Accepted for/Published in: JMIR Medical Informatics
Date Submitted: Aug 1, 2024
Open Peer Review Period: Aug 26, 2024 - Oct 21, 2024
Date Accepted: Sep 9, 2025
Date Submitted to PubMed: Sep 13, 2025
(closed for review but you can still tweet)
Interpretable Machine Learning Model for Predicting and Risk Assessment of Diabetic Nephropathy
ABSTRACT
Introduction: Diabetic Nephropathy (DN), a severe complication of diabetes, is characterized by proteinuria, hypertension, and progressive renal function decline, potentially leading to end-stage renal disease. The International Diabetes Federation projects that by 2045, 783 million people will have diabetes, with 30%-40% of them developing DN. Current diagnostic approaches lack sufficient sensitivity and specificity for early detection and diagnosis, underscoring the need for an accurate, interpretable predictive model to enable timely intervention, reduce cardiovascular risks, and optimize healthcare costs.
Methods:
Our retrospective cohort study investigated 1,000 type-2 diabetes patients using data from electronic medical records collected between 2015 and 2020. The study design incorporated a sample of 444 patients with diabetic nephropathy and 556 without, focusing on demographics, clinical metrics such as blood pressure and glucose levels, and renal function markers. Data collection relied on electronic records, with missing values handled via multiple imputation and dataset balance achieved using SMOTE. In this study, advanced machine learning algorithms, namly XGBoost, CatBoost, and LightGBM, were utilized due to their robustness in handling complex datasets.
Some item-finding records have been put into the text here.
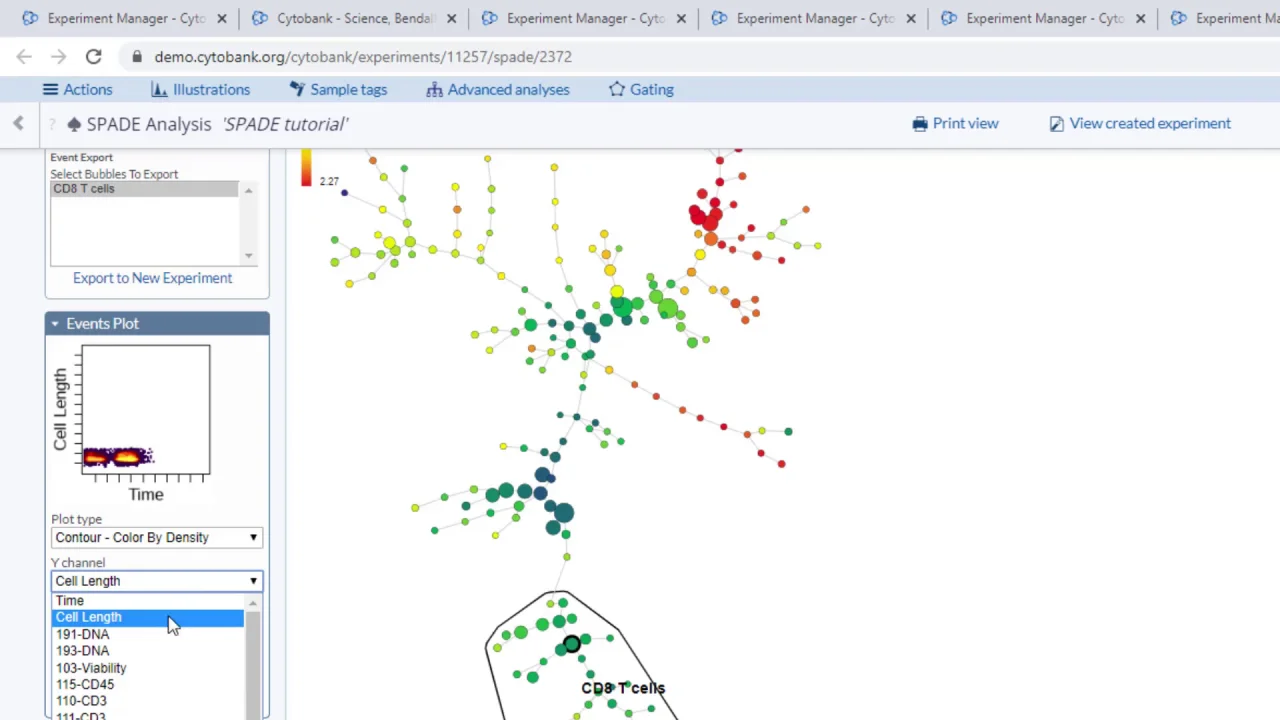
Task: Click View created experiment link
Action: tap(1150, 123)
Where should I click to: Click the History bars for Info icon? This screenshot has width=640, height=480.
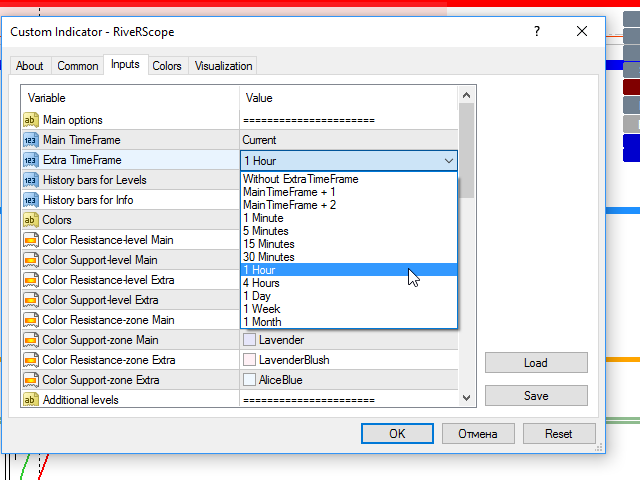[x=30, y=200]
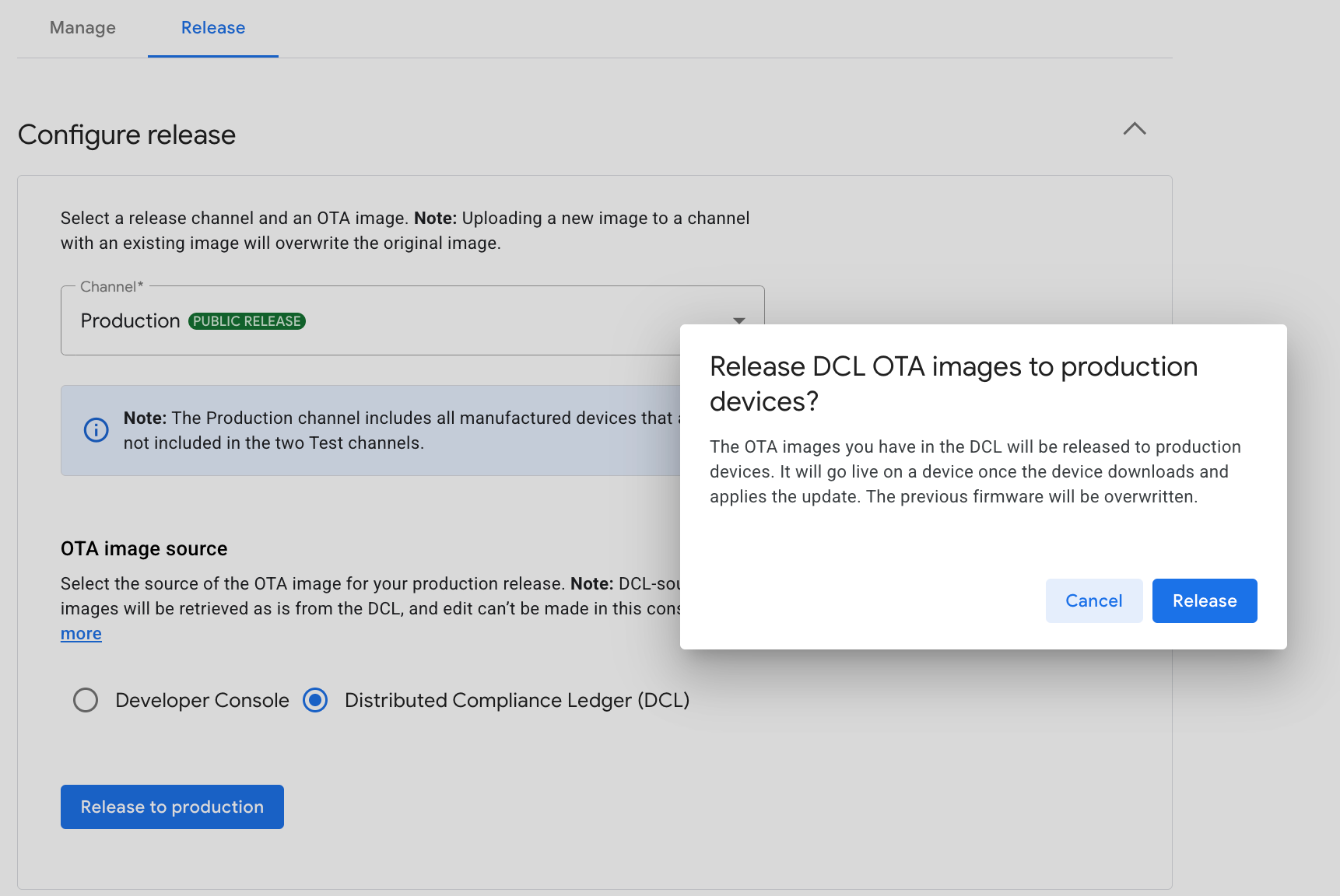Select the Distributed Compliance Ledger radio button
This screenshot has width=1340, height=896.
tap(315, 700)
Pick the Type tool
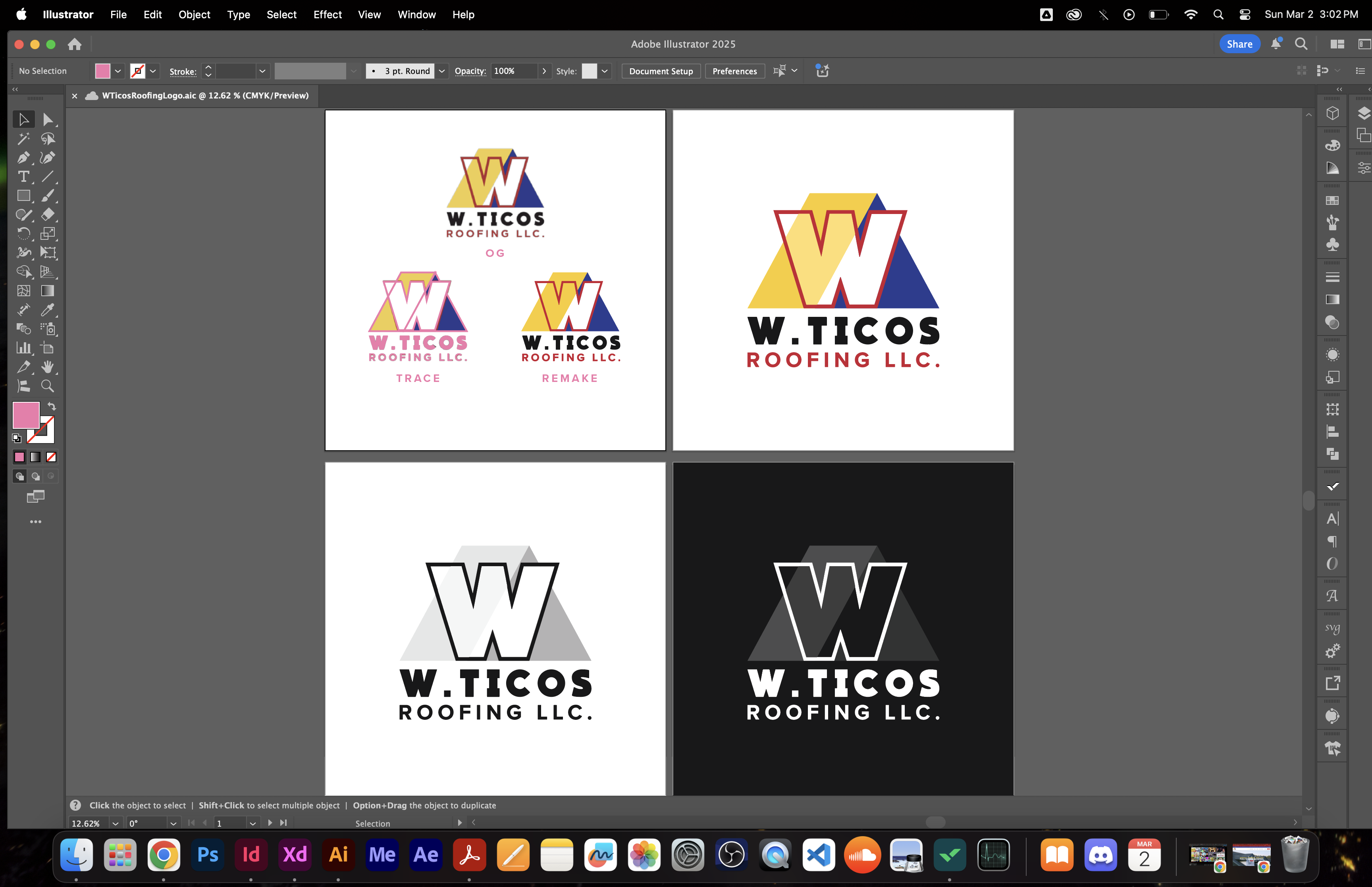 click(x=23, y=176)
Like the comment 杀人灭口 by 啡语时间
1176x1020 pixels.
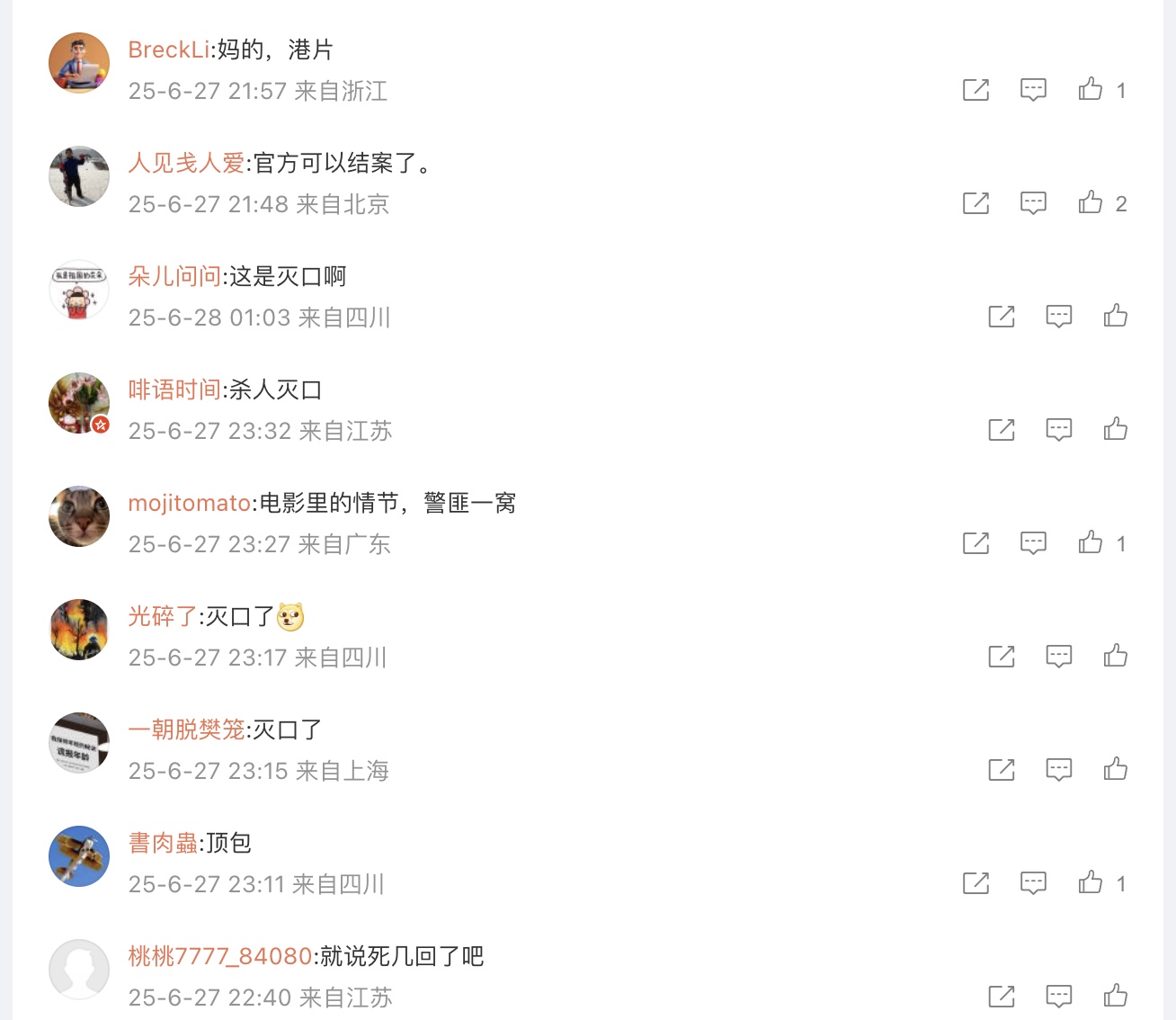[1116, 429]
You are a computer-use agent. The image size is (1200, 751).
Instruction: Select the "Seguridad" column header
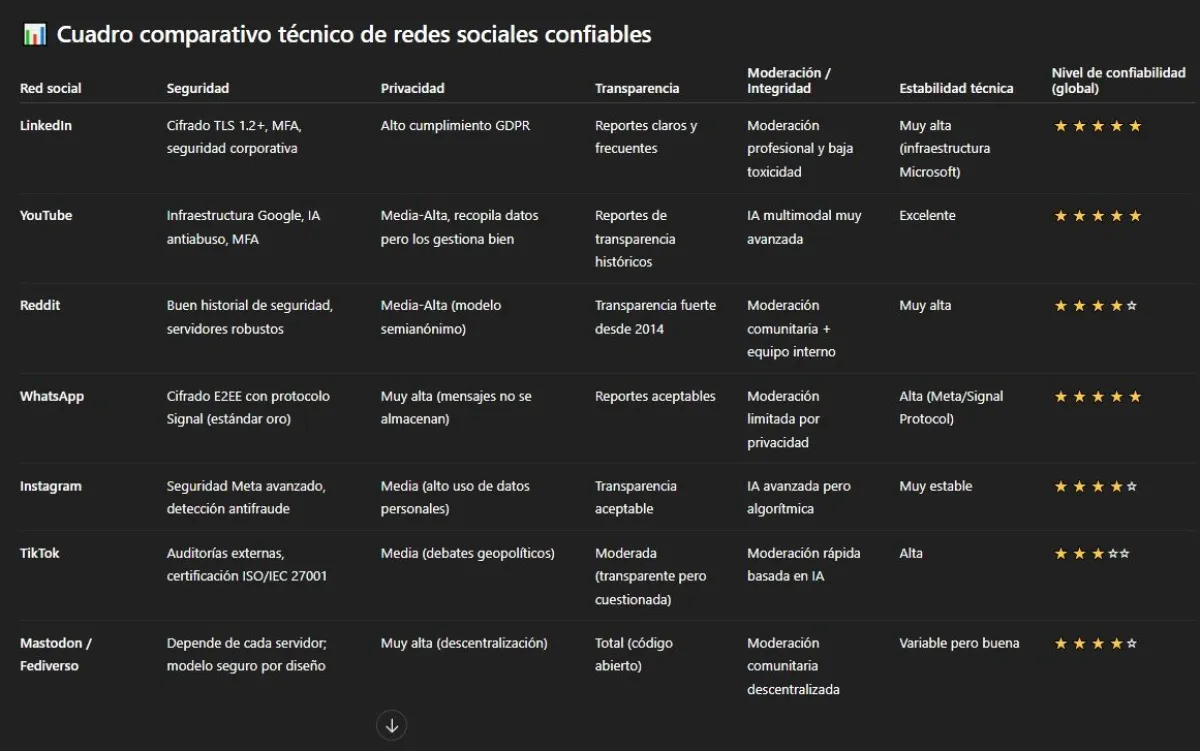[x=198, y=88]
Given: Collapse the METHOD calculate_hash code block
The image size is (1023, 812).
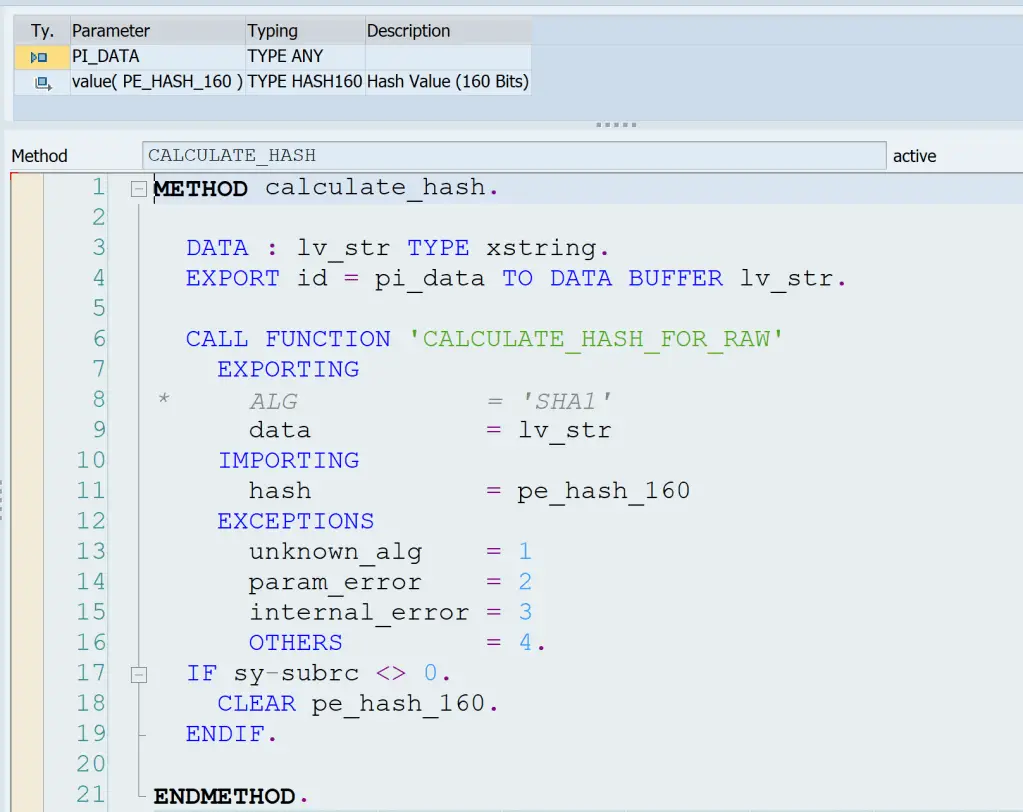Looking at the screenshot, I should tap(139, 188).
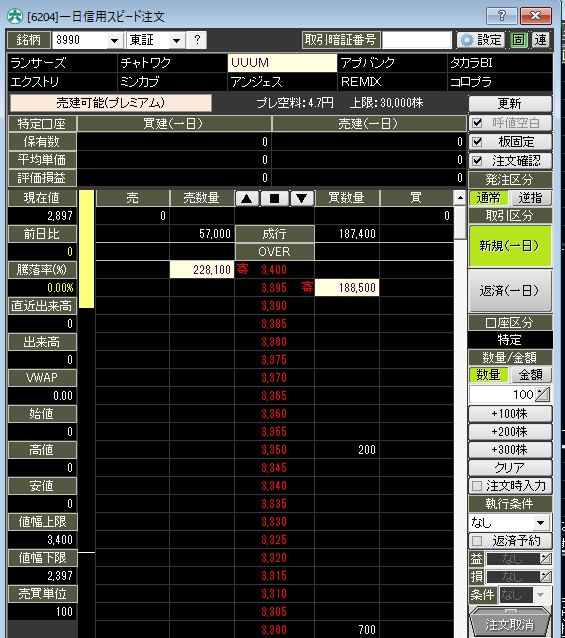The height and width of the screenshot is (638, 565).
Task: Enable the 返済予約 checkbox
Action: coord(478,541)
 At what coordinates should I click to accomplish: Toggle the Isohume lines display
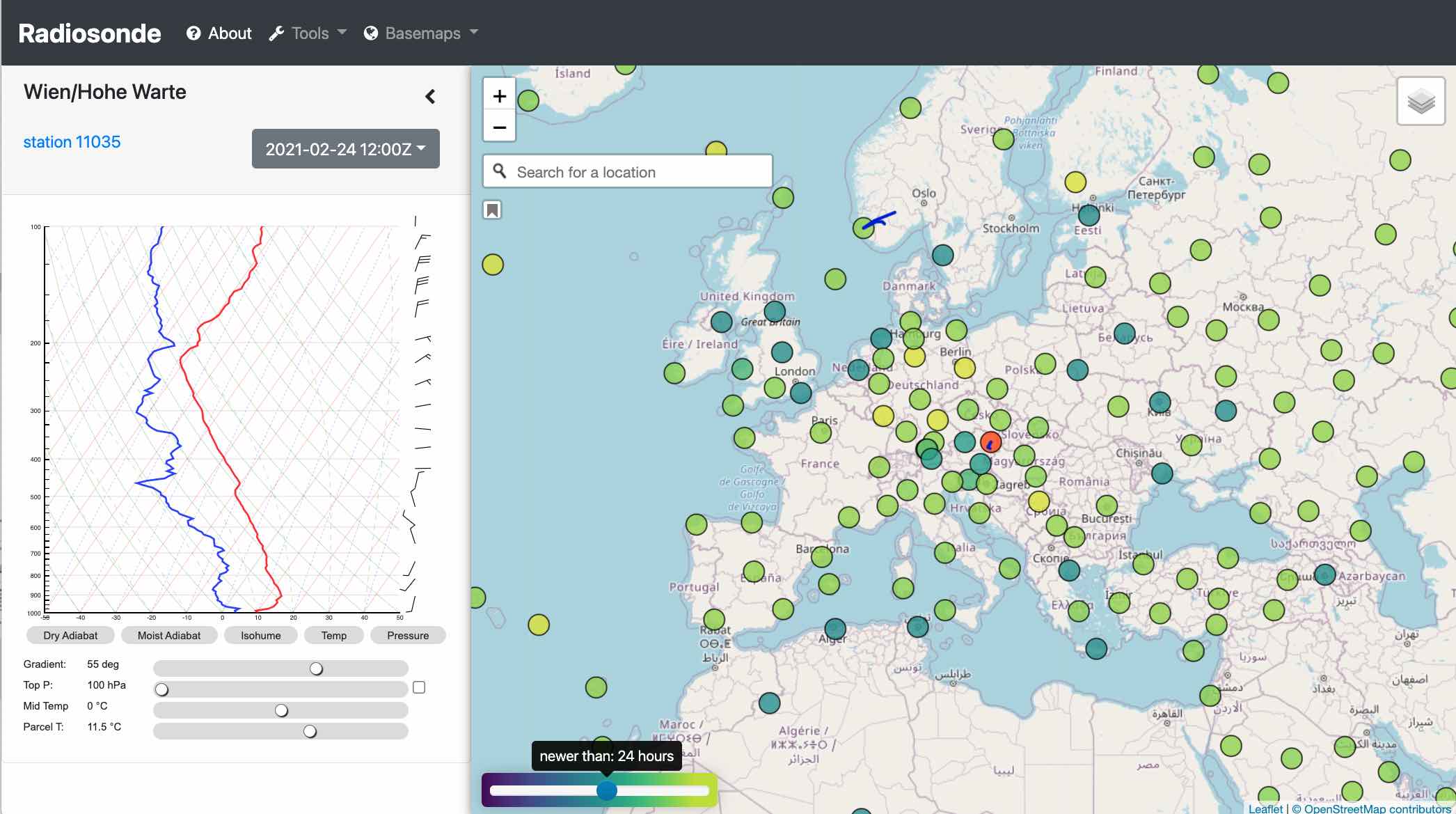pyautogui.click(x=261, y=635)
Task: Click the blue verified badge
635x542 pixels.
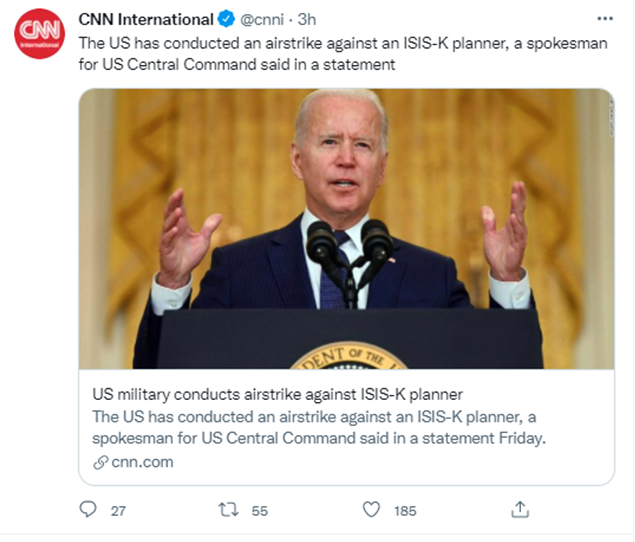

Key metrics, including accuracy, precision, recall, F1 score, specificity, and area under the curve (AUC), were employed to provide a comprehensive assessment of model performance. Additionally, Explainable Machine Learning (XML) techniques, such as LIME and SHAP, were applied to enhance the transparency and interpretability of the models, offering valuable insights into their decision-making processes.
Results:
XGBoost and LightGBM demonstrated superior performance, with XGBoost achieving the highest accuracy of 86.87%, a precision of 88.90%, a recall of 84.40%, an f1 score of 86.44%, and a specificity of 89.12%. LIME and SHAP analyses provided insights into the contribution of individual features to elucidate the decision-making processes of these models, identifying serum creatinine, albumin, and lipoproteins as significant predictors. Conclusion: The developed machine learning model not only provides a robust predictive tool for early diagnosis and risk assessment of DN but also ensures transparency and interpretability, crucial for clinical integration. By enabling early intervention and personalized treatment strategies, this model has the potential to improve patient outcomes and optimize healthcare resource utilization.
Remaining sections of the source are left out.